RACISM and prejudice in schools is being more widely reported in Hampshire than ever before.

Following the death of George Floyd in 2020, Basingstoke MP Maria Miller launched an inquiry into the lived experiences of the black, Asian and minority ethnic (BAME) community in Basingstoke.

Her report noted that schools were ‘often weak’ in handling racist abuse, dismissing verbal abuse as insignificant and making assumptions of students based on race.

Evidence was also found of ethnic minorities not being represented in everyday school life, with school library books generally only having white protagonists, and textbooks only having white pupils in case studies and exam questions.

Since then, a cultural revolution has been undertaken in schools across Hampshire, making tackling racism much more prominent on the agenda.

Now, schools are more accurately reporting incidents of racial abuse and prejudice – and have been equipped with the tools to better handle them too.

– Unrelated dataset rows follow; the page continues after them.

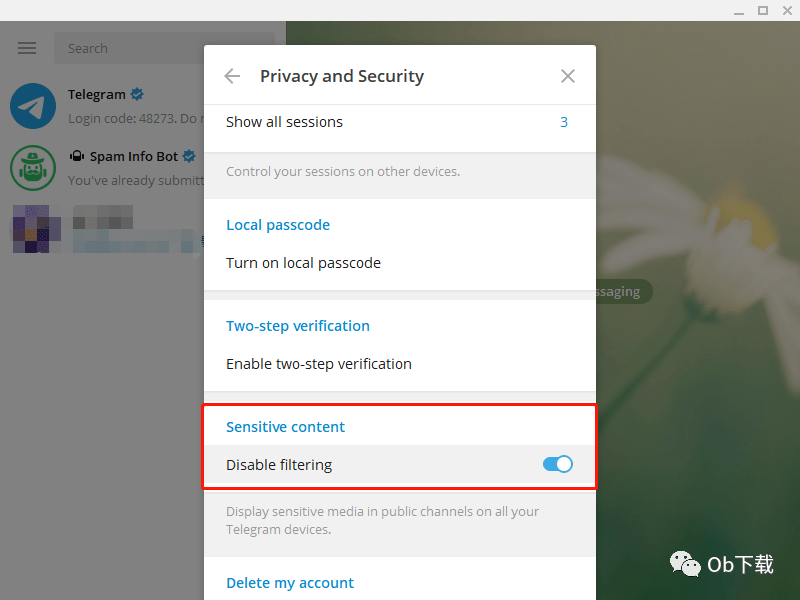Image resolution: width=800 pixels, height=600 pixels.
Task: Open the hamburger menu icon
Action: tap(27, 48)
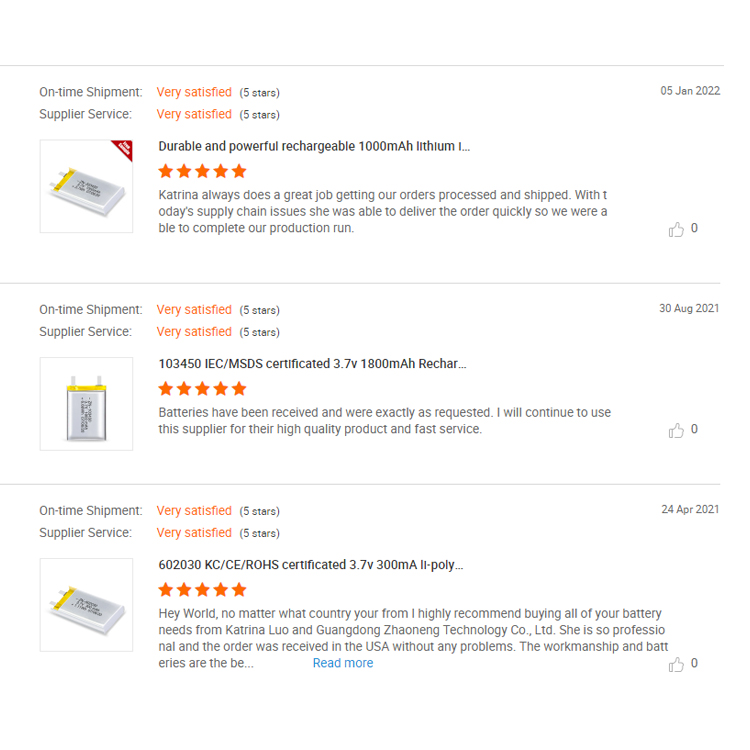Image resolution: width=750 pixels, height=750 pixels.
Task: View the 602030 300mA li-poly battery image
Action: click(x=86, y=605)
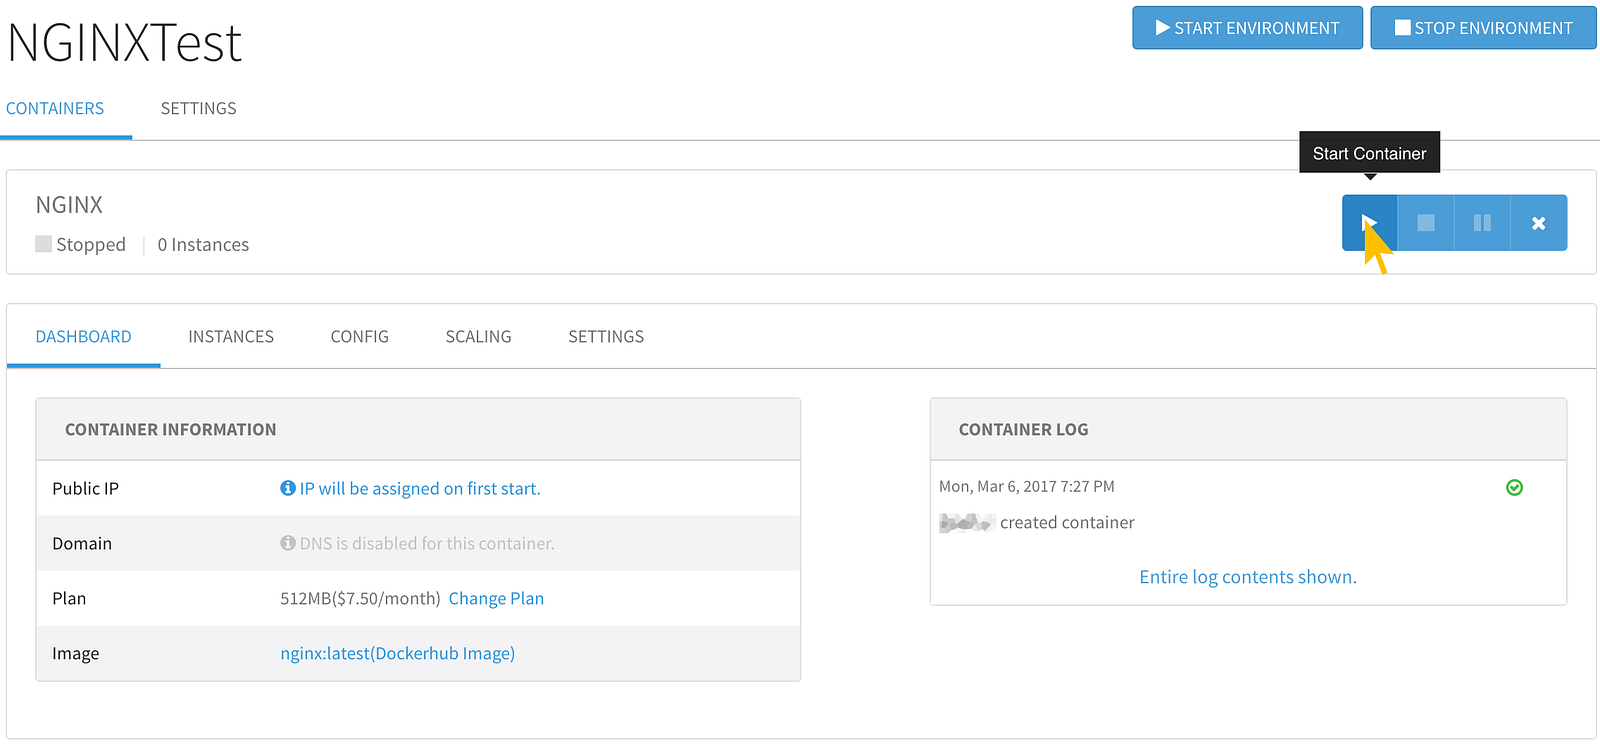This screenshot has width=1600, height=744.
Task: Click the Delete Container X icon
Action: (1538, 223)
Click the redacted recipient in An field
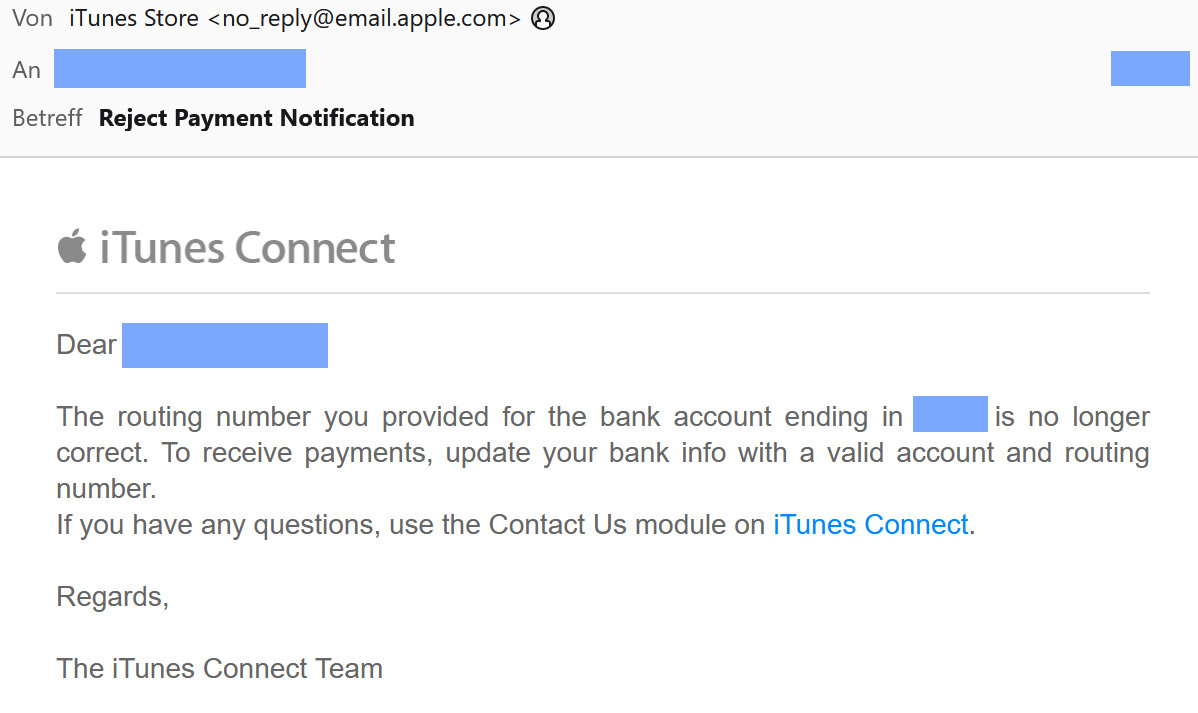 (x=180, y=69)
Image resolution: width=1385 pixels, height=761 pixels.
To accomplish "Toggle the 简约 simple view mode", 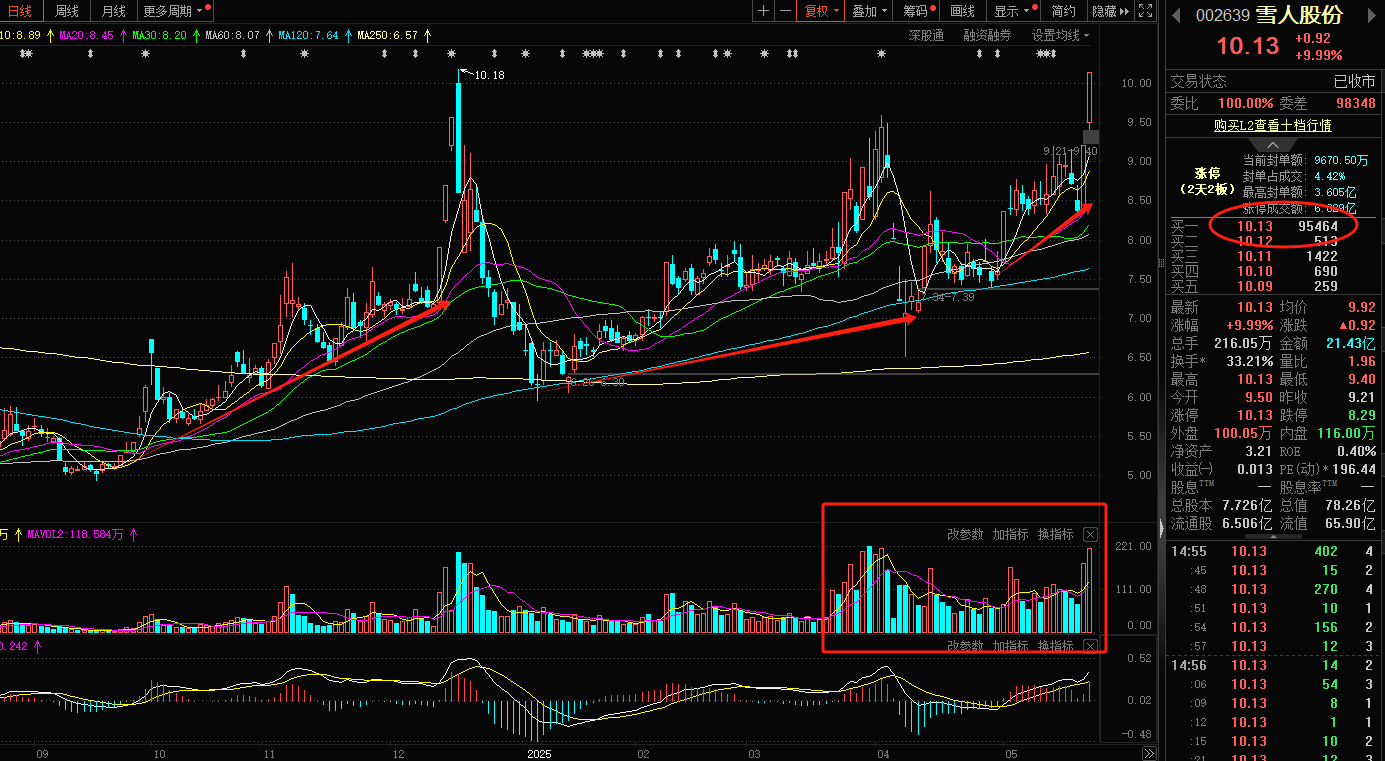I will coord(1064,11).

Catherine Redgrave, school improvement manager from the Basingstoke and Deane Inclusion and Diversity Partnership, gave a presentation to Hampshire County Council on Wednesday, March 3.

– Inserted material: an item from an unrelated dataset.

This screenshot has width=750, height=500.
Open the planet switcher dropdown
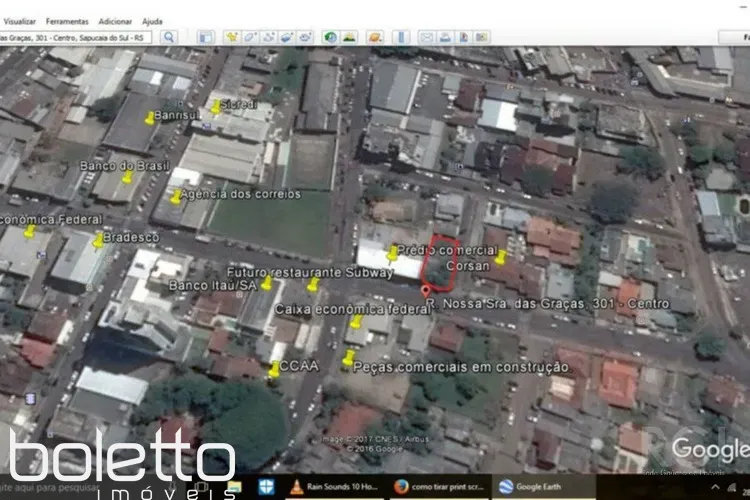[375, 37]
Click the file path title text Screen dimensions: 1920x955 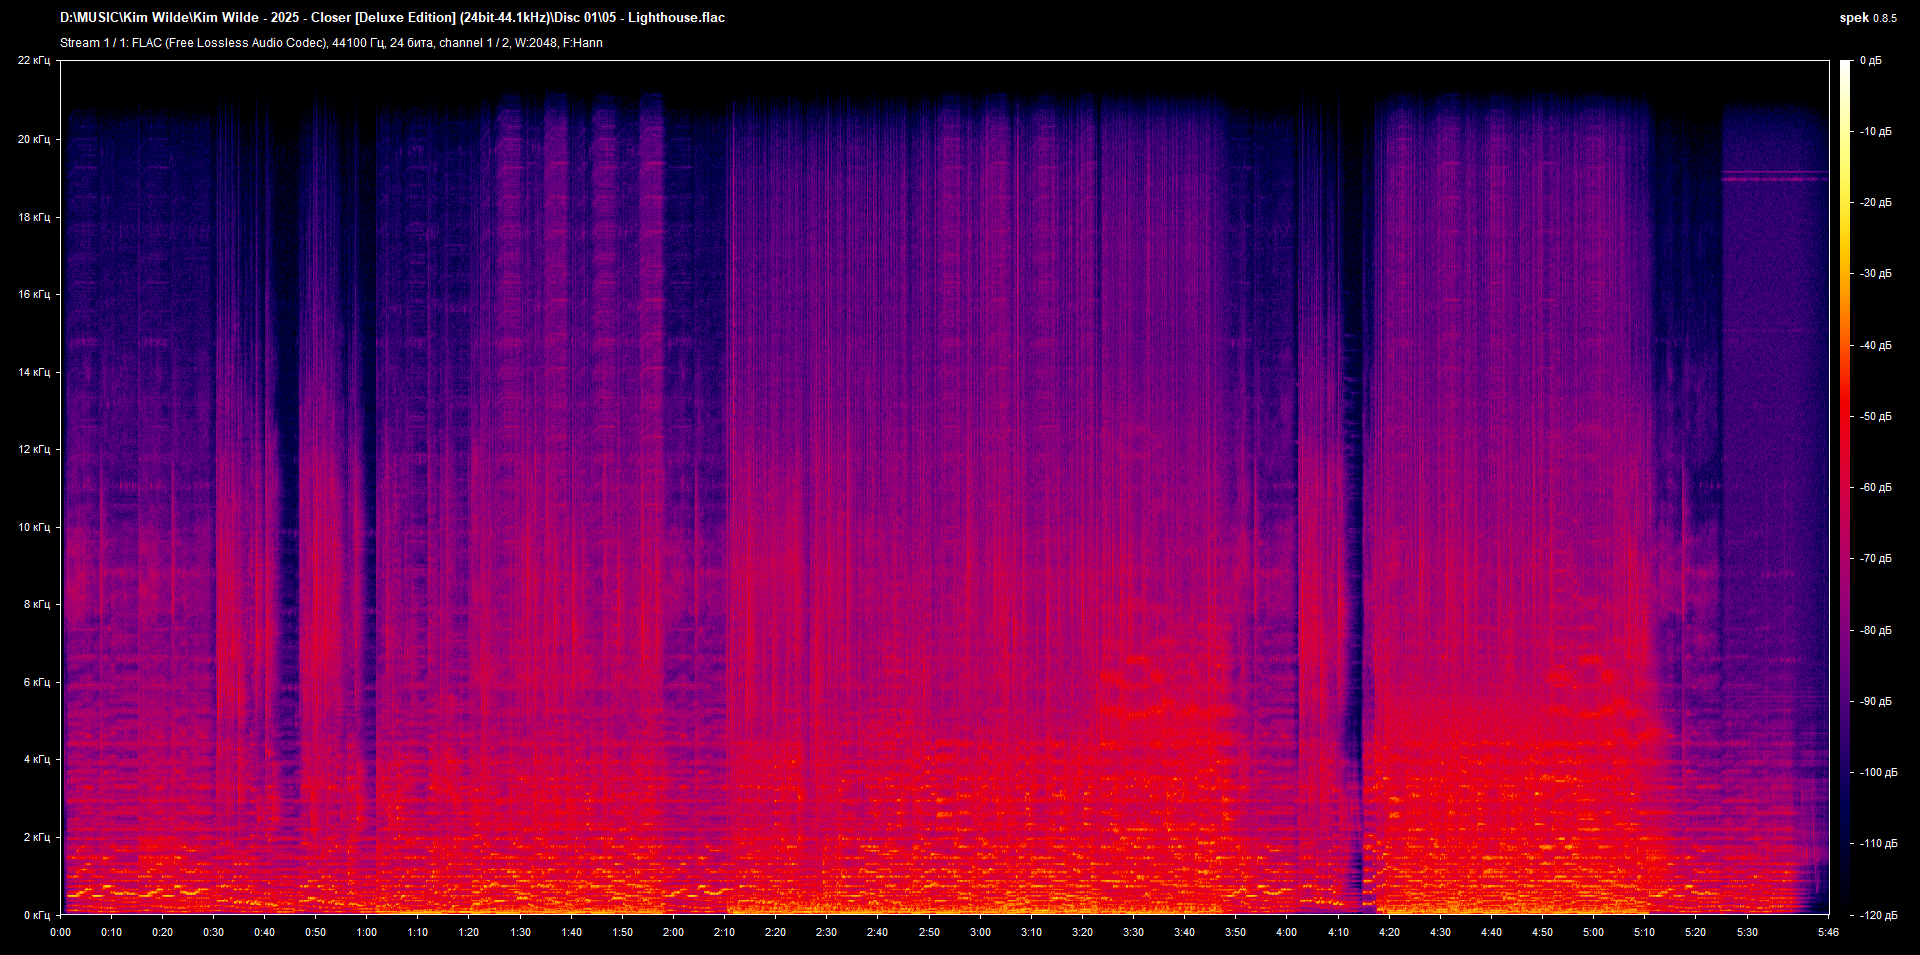tap(392, 17)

She said: “Some of the stories I have heard are really distressing, so we have to tackle it.

“We had one BAME headteacher who was asked on the school gates if he was a caretaker… he was in a suit, greeting parents as they came to drop-off their children. Another child was told they should be good at running, based on the colour of their skin.

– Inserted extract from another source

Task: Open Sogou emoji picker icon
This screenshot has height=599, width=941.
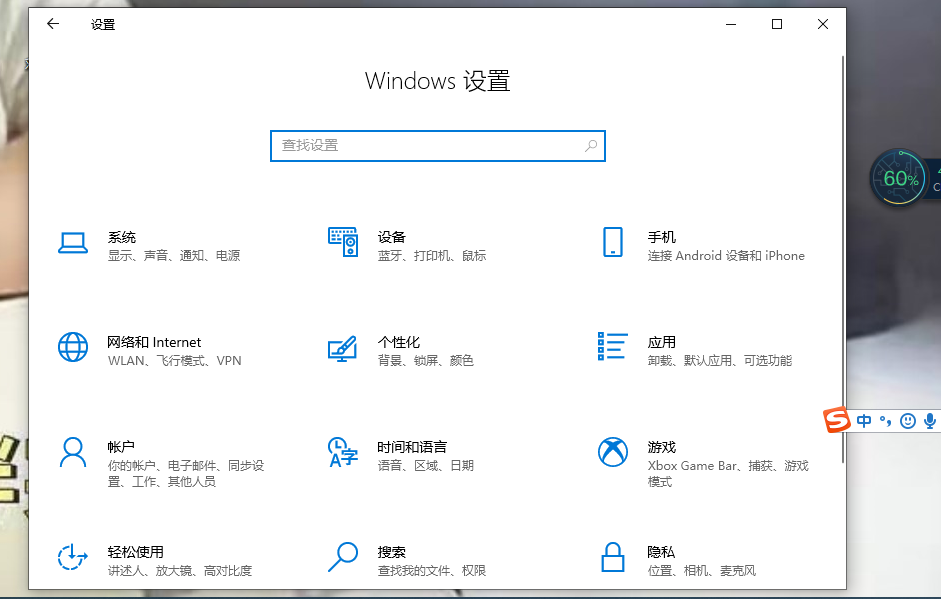Action: (908, 420)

“Collectively we have to become allies for other people, whether they are staff or students.”

Since the inquiry began, schools across Hampshire have gone from not reporting any incidents of racism or discrimination to highlighting multiple cases.

Schools in Gosport, Fareham, Havant, Basingstoke, Winchester and the Isle of Wight have all adopted this practice.

All prejudicial language and incidents are being recorded, regardless of race, gender, religion or sexual orientation.

Ms Redgrave explained that this isn’t necessarily a bad thing, as it simply means racism is being given the attention it needs.

“It’s obviously not a good figure but it shows schools are understanding and noticing it when it happens,” she said.

“These conversations are starting to take place and that’s a really important step.”

For schools, the focus has also been on not only supporting victims of racist abuse, but in helping those responsible to see the error of their ways.

Work carried out on this initiative has found that pupils challenging one another is the best way of handling the situation – but education bosses acknowledge this puts extra pressure on the students.

Liberal Democrat representative for Basingstoke South East, Cllr Gavin James, said: “We have to encourage children to speak to each other about this – to make mistakes and learn from it.

“We don’t want kids to not talk to each other about it because they need to understand one another’s cultures and feelings. That means the role of teaching staff should be to inform, not to punish.”

Ms Redgrave said: “There is a fear and anxiety about saying the wrong thing, or accidentally offending people.

“We need to be forgiving when people make mistakes, but educate one another to ensure everyone feels heard.”